To this day I feel that somehow these experiences may have caused an acceleration in the progress of my artwork. Perhaps this leap in my artistic ability was the result of my newfound focus and devotion, but what was unfolding was an imagery that would be the basis of my work today. Many years later, it would be the entheogenic experience that would recharge my inspired reverence for the ecstatic visionary possibilities of the imagination. .

I would come to view my drawings after this period as mystical love poems to the soul. I would often relate to the female figures of my artwork as dakini messengers or as an anima mediatrix to the dimensions within, the projected mirror of the soul. For me, drawing and painting became soul-crafting.

The imagery began to develop the quality of a revived Pre-Raphaelite aesthetic, or rather a contemporary sacred symbolism with a predominant emphasis on the eternal feminine. I began to master the airbrush which allowed me to create a sculptural photographic look with incredible subtlety. It also allowed me to refine values and design with an almost unconscious immediacy that balanced well with my controlled conscious intent. My approach to the creative process is always a fine balance between order and chaos.

Feeling the need to contribute transformative images of beauty to the collective imagination, my imagery would develope an implicit antithesis to H. R. Giger's artwork. I felt driven to show in my work the liberation of the body and soul out of the dark depths of decay and perverse eroticism. By sublimating the erotic towards an angelic sensuality and by using ascension and rebirth symbolism, a sacred eros would emerge as the predominant theme of my work.

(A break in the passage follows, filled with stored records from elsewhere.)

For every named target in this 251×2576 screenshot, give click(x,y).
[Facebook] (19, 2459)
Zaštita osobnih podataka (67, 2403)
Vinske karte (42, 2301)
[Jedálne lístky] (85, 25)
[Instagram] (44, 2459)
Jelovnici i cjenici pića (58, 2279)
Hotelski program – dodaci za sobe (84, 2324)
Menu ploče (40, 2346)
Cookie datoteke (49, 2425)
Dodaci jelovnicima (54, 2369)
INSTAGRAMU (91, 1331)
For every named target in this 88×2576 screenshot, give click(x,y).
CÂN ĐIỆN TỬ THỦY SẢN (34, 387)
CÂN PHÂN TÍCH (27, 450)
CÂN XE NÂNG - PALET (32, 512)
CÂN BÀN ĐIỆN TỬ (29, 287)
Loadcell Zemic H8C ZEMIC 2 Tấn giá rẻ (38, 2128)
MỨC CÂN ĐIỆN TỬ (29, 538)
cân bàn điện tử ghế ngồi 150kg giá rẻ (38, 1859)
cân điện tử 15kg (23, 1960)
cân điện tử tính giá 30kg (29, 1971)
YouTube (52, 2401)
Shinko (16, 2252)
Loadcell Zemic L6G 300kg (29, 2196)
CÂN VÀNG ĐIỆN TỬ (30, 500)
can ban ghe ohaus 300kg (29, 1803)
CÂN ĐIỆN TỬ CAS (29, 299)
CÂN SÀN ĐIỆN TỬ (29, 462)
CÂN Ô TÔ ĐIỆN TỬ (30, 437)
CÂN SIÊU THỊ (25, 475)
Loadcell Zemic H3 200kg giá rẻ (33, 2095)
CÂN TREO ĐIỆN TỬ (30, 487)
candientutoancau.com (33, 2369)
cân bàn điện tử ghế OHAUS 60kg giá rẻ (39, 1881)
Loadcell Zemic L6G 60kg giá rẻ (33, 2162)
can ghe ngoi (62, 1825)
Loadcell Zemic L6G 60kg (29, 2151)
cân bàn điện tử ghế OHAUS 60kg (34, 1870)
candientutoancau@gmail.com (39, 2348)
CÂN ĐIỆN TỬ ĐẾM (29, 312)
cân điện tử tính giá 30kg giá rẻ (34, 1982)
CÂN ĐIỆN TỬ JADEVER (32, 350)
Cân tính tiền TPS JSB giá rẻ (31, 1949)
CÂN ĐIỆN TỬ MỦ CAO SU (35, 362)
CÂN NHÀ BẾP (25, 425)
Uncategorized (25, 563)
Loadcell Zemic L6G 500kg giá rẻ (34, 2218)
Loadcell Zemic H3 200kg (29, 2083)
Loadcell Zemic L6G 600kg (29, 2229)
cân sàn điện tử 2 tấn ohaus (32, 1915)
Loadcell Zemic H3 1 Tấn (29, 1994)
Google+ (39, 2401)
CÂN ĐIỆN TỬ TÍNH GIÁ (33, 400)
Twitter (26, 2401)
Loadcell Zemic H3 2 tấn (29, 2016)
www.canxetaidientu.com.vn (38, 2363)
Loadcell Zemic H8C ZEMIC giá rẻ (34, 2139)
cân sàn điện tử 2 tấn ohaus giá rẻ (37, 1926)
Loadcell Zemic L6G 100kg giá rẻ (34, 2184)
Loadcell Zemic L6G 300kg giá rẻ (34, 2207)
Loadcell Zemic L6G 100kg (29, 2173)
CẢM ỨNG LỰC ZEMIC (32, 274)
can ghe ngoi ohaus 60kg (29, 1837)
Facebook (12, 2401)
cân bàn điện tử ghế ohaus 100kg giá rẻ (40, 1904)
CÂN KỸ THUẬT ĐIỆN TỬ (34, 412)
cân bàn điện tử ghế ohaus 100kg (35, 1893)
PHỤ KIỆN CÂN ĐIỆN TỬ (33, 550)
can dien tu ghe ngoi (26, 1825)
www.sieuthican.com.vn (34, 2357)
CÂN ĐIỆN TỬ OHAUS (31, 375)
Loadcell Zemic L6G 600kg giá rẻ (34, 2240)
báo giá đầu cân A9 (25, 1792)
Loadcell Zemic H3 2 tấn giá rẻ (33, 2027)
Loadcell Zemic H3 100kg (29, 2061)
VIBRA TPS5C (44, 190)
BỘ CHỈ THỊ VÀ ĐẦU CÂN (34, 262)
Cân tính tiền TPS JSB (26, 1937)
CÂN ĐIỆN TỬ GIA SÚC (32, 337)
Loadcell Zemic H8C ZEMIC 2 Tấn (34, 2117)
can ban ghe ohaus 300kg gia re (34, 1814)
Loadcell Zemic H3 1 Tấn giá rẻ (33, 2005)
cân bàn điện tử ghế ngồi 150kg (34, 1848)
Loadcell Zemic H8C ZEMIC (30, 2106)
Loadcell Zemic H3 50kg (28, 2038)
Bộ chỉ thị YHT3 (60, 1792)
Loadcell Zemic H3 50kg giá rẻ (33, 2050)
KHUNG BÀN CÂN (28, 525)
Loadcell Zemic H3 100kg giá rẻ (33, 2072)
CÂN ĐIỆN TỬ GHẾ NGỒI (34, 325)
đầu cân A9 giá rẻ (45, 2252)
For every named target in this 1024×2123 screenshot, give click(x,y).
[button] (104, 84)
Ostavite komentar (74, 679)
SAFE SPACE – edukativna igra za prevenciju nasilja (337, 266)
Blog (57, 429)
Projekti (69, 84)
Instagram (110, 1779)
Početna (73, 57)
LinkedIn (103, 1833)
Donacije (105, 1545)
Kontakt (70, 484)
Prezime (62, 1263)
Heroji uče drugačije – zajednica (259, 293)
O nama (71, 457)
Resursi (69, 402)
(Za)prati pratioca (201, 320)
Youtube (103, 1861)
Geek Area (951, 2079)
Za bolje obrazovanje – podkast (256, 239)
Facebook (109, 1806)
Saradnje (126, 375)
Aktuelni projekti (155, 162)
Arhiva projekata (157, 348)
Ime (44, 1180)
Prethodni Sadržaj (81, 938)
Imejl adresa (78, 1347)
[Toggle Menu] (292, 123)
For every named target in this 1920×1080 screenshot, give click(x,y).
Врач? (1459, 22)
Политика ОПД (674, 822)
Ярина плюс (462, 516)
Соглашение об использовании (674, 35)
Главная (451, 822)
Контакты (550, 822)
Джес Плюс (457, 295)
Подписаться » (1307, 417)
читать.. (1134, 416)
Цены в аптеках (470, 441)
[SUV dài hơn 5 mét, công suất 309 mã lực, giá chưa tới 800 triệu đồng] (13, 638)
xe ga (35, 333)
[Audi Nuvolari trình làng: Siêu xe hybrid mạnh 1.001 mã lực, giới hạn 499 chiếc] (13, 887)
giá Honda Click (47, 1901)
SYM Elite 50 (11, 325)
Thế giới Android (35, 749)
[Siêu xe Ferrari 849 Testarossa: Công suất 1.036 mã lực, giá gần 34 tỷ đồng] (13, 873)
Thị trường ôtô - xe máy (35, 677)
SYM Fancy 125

Not the erotic as simply the sexual, but as our bodily communion with the living flow and rhythms of energy. I can feel this primordial living energy flow through me as I paint, forming into the sensual movement of a transfiguring biosophic flame that flows through and around the figures in my imagery, suspending them in an ecstatic moment, an eternal dance poised on the threshold of a new birth. It is the archetypal dance of the sphere and the serpentine movement of form. The dance of the spermatozoa and the ovum, the serpent and the egg, the dragon and the pearl and the life giving waters of the comet and the sacred ground of the earth.